== Task instructions ==
Go over the entries below line by line, copying each one that contains the word "will".
++++ Dataset entries ++++
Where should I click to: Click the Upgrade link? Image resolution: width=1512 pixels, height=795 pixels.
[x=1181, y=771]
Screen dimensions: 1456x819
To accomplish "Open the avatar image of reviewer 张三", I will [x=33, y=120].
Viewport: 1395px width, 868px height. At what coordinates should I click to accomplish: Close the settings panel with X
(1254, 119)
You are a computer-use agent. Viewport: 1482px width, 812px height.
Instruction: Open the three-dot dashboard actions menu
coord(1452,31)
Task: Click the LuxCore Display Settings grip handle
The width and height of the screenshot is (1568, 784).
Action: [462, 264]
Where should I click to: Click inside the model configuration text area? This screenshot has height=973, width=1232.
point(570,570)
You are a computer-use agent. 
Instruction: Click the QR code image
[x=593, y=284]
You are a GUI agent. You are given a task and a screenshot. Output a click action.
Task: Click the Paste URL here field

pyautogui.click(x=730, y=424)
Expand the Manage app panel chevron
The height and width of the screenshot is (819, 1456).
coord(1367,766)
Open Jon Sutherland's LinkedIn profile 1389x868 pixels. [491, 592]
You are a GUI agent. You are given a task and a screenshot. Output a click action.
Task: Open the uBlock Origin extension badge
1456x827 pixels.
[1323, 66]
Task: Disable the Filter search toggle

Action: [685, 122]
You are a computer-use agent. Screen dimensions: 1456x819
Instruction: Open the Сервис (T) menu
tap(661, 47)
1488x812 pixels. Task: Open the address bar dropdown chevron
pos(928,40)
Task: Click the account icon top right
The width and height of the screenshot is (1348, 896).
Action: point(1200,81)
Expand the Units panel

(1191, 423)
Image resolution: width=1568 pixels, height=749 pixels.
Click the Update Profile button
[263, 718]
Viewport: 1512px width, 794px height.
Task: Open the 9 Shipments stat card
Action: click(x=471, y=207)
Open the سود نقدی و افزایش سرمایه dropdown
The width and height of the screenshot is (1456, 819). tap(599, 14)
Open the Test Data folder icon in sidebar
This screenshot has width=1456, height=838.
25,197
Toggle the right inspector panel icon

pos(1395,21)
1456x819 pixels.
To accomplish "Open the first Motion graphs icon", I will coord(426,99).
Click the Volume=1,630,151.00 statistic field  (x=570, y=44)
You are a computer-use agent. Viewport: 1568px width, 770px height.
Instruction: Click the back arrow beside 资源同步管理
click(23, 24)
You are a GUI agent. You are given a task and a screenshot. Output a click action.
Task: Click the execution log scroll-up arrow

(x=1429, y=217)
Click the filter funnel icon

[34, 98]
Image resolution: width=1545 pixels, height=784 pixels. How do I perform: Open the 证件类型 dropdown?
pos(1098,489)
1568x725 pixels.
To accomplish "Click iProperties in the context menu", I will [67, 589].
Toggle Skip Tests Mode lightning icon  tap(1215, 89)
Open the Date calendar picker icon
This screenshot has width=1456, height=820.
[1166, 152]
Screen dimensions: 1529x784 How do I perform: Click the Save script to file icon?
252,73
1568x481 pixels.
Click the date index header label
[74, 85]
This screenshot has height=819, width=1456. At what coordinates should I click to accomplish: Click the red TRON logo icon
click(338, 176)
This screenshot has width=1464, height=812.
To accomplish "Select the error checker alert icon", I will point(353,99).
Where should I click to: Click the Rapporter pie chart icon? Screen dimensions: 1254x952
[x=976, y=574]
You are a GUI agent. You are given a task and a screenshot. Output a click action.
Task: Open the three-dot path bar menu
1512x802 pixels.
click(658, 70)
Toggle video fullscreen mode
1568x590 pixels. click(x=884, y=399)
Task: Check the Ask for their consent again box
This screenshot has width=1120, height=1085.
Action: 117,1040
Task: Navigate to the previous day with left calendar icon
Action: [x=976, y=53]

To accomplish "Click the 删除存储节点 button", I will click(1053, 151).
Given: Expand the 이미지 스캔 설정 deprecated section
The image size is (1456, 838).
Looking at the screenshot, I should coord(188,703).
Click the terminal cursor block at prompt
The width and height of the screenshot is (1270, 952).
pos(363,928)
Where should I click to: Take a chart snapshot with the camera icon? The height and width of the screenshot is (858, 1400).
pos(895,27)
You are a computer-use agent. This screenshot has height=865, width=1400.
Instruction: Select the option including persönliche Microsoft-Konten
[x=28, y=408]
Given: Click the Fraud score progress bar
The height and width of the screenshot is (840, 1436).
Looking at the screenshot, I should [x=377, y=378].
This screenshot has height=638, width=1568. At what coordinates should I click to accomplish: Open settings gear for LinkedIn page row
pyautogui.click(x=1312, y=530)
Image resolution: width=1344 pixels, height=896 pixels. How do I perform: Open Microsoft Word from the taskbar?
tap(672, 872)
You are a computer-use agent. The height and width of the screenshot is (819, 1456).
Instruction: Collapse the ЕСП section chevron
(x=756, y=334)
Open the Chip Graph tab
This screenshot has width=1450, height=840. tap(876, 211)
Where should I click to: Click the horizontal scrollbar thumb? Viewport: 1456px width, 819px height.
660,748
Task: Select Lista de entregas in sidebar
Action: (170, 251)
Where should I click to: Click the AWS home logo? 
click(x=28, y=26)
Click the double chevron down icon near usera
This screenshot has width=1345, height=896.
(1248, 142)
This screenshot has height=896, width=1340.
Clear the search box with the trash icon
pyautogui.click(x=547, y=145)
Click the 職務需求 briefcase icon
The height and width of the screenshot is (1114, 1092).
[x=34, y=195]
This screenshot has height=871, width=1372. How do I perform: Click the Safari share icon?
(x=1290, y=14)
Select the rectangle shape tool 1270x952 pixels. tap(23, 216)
++++
== Response for this exercise ==
To accomplish "Open the avatar image of reviewer 张三", I will [x=33, y=120].
To accomplish "Open the first Motion graphs icon", I will coord(426,99).
To accomplish "Click iProperties in the context menu", I will [67, 589].
To accomplish "Select the error checker alert icon", I will point(353,99).
To accomplish "Click the 删除存储节点 button", I will click(1053, 151).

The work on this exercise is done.